Problem requirements
When the string "icon" is part of a line below, that line should be copied.

Supplied information
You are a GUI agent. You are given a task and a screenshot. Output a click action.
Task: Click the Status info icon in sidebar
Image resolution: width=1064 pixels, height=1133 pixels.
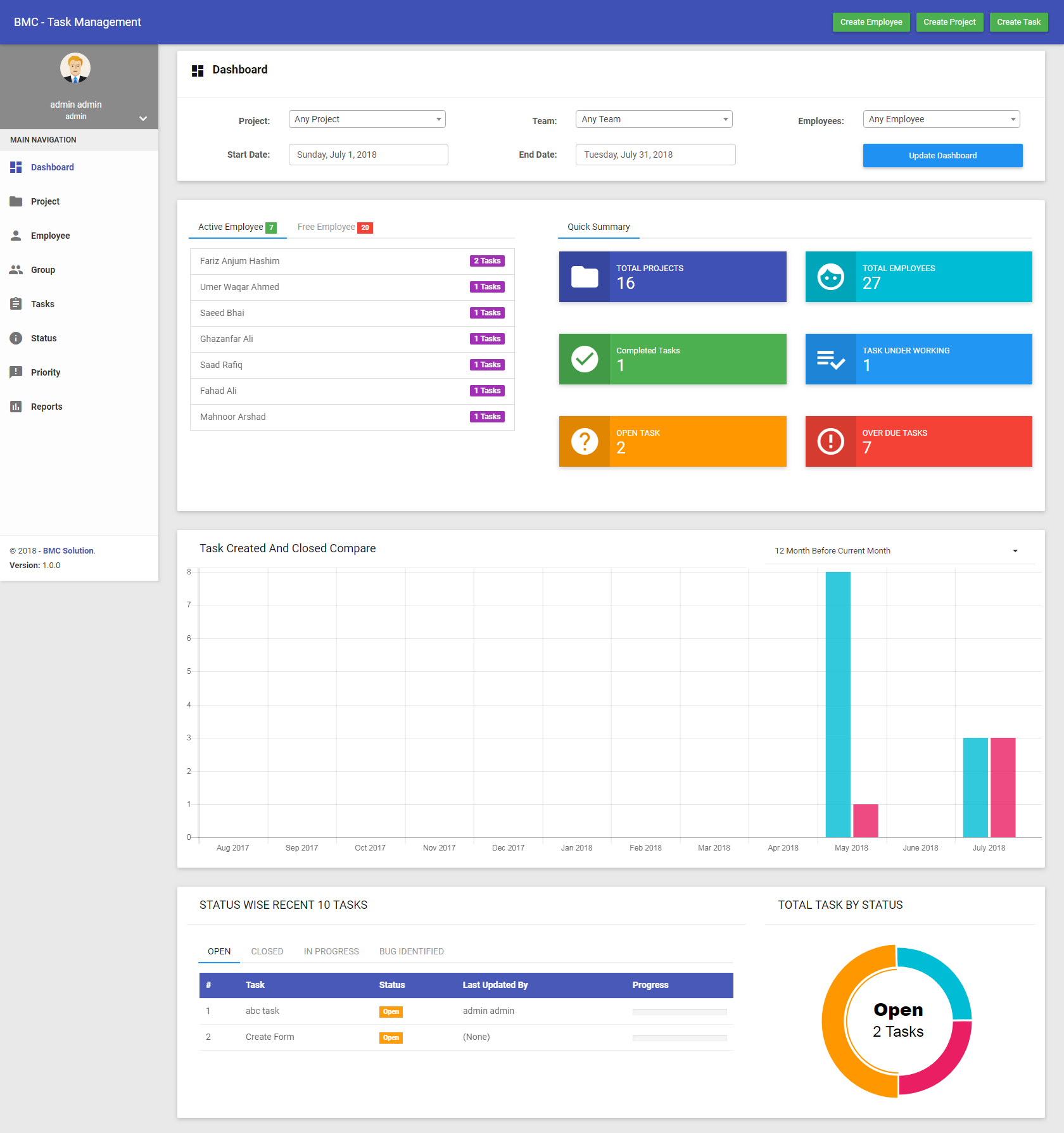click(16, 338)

...

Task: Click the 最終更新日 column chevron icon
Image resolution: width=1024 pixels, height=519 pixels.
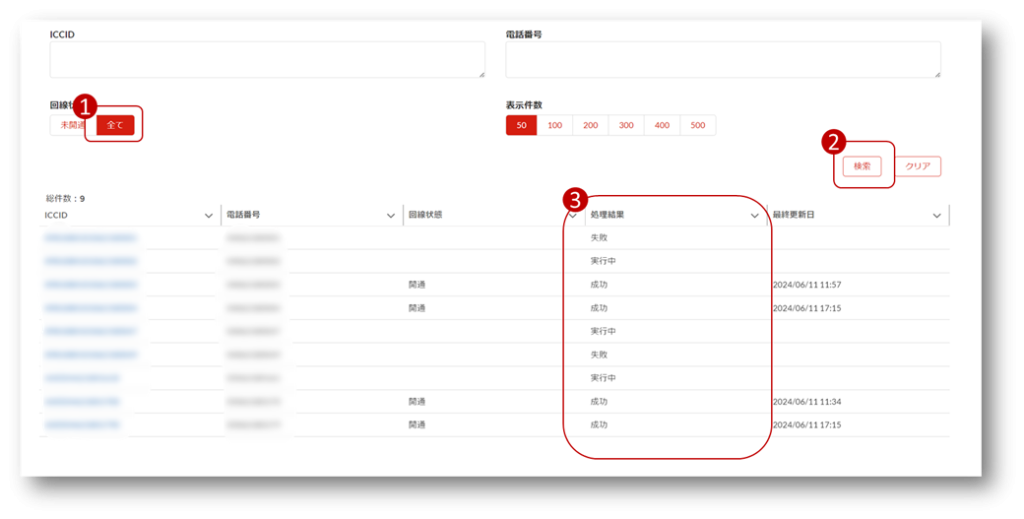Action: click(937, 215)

Finished exercise
Task: Click the Status info icon in sidebar
Task: Click the 最終更新日 column chevron icon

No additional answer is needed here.